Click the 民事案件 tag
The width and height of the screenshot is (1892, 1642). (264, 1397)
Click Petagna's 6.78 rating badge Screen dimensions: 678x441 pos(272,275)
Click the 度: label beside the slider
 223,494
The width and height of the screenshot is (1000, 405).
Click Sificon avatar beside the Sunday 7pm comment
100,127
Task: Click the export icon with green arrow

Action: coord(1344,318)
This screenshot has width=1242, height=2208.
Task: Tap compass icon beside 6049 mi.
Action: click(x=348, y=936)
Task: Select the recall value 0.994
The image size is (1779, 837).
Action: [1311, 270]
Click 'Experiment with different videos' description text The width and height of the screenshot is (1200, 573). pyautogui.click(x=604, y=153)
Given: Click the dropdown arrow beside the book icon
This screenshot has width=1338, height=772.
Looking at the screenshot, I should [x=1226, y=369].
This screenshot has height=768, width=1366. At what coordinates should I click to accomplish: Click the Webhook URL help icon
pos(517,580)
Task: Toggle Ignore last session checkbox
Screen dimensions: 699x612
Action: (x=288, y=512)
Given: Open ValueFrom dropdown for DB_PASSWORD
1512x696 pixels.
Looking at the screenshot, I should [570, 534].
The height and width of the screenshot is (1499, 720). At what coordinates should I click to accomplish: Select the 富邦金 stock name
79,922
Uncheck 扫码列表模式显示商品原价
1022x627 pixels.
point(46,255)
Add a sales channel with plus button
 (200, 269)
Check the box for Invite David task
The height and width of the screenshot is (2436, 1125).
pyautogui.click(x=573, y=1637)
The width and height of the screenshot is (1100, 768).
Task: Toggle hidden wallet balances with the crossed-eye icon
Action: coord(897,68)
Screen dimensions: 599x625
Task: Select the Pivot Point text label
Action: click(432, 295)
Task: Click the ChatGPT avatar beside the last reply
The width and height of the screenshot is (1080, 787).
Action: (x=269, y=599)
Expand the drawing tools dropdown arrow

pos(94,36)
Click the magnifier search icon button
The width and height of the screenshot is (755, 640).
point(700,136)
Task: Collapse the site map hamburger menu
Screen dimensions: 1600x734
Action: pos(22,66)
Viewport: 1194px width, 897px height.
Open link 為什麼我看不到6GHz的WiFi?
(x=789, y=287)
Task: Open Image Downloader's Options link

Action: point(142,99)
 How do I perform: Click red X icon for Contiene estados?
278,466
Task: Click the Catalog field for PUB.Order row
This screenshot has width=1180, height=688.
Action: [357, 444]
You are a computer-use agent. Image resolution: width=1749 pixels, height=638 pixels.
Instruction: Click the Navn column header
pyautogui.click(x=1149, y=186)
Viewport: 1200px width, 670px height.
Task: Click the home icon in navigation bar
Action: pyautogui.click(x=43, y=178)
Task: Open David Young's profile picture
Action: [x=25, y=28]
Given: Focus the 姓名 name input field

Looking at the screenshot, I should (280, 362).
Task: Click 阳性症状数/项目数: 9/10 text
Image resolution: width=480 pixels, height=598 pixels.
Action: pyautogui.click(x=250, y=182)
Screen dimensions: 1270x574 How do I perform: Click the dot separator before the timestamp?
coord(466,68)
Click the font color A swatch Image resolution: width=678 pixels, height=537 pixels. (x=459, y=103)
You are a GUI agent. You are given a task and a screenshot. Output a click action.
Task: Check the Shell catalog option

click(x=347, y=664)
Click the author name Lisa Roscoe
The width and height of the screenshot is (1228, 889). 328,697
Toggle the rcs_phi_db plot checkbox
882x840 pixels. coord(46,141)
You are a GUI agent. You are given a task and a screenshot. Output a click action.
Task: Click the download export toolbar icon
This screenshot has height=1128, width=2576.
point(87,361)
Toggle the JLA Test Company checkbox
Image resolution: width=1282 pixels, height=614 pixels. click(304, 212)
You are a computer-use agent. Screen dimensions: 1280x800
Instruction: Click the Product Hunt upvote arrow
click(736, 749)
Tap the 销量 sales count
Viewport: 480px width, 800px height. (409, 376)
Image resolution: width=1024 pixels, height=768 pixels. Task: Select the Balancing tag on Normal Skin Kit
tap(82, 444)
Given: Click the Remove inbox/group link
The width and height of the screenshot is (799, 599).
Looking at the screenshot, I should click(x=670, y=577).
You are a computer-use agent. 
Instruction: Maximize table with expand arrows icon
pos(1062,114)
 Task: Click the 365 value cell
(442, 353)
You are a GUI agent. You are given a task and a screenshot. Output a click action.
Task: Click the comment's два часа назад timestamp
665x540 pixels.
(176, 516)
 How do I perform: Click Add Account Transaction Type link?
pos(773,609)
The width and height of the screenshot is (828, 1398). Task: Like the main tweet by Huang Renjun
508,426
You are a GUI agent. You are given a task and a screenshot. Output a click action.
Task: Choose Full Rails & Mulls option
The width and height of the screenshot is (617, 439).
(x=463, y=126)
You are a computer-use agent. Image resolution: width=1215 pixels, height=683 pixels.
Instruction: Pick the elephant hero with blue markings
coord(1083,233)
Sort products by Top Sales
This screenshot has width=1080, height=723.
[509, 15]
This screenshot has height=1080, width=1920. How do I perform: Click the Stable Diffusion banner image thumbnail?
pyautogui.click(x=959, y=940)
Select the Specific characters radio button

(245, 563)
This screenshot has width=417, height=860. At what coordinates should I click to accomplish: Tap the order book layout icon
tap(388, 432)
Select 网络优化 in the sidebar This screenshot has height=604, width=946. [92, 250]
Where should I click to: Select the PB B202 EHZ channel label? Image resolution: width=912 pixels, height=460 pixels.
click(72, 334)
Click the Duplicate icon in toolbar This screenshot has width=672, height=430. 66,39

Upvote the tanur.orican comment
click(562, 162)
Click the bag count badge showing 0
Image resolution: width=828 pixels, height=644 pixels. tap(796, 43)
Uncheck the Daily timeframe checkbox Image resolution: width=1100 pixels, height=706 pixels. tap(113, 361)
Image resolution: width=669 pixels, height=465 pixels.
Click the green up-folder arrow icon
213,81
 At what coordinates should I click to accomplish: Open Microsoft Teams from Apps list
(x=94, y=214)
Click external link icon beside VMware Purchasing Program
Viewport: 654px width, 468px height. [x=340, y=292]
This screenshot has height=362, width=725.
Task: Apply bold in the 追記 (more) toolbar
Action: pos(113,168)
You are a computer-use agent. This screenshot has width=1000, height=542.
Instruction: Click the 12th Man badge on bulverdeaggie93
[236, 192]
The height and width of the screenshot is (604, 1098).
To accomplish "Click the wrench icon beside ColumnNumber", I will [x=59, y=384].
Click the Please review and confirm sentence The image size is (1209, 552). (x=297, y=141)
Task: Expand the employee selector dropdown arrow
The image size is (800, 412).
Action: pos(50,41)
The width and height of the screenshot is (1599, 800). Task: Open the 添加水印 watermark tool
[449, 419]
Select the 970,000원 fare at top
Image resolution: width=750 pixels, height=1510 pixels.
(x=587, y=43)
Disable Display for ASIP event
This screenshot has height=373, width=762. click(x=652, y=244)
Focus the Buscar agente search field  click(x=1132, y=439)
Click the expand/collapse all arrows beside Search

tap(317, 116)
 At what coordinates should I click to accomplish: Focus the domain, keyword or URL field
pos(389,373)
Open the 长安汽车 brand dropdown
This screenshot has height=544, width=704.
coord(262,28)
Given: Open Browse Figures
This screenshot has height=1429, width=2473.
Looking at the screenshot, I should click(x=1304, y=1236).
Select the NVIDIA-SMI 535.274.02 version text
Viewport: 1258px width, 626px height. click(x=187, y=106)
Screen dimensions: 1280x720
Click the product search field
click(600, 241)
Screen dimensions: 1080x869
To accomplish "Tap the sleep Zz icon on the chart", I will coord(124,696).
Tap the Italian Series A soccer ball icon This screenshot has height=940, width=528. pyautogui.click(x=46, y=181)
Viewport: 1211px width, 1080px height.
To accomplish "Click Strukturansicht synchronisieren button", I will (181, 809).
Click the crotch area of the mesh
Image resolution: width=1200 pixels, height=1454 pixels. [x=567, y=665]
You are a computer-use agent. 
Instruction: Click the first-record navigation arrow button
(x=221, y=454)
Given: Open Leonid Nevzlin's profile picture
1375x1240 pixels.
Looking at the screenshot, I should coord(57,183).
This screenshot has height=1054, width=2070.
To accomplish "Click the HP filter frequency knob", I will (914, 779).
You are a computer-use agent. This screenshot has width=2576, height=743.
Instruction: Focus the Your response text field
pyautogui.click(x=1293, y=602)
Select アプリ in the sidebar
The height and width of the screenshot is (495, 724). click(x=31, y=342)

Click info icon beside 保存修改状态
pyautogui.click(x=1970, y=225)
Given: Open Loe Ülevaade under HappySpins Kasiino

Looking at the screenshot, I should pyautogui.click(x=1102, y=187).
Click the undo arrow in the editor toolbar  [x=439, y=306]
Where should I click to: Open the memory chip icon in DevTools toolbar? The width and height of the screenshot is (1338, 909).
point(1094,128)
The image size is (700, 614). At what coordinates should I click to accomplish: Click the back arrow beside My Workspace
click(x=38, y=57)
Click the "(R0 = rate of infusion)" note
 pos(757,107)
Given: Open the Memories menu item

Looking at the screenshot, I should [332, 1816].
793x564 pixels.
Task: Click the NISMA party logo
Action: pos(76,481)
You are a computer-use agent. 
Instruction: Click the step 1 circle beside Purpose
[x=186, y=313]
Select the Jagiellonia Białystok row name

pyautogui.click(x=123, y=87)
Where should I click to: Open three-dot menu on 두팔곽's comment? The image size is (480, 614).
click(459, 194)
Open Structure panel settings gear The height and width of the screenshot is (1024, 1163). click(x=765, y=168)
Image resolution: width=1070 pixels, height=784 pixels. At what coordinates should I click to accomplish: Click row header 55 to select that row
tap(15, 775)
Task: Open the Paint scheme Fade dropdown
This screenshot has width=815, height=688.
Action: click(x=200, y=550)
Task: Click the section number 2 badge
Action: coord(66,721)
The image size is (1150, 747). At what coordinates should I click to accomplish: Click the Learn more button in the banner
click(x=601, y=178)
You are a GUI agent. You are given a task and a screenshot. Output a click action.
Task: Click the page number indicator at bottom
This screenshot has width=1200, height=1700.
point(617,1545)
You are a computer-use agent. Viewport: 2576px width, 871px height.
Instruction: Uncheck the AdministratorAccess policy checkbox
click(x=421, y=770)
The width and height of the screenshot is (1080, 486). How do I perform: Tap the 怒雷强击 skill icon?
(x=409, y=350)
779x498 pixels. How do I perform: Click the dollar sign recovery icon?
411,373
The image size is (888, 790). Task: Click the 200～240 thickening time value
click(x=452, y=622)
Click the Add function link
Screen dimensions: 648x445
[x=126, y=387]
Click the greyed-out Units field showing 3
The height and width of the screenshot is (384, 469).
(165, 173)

* What the task asks
Only the number is wanted: how many lines of the data contain the word "will"?

* Answer space
4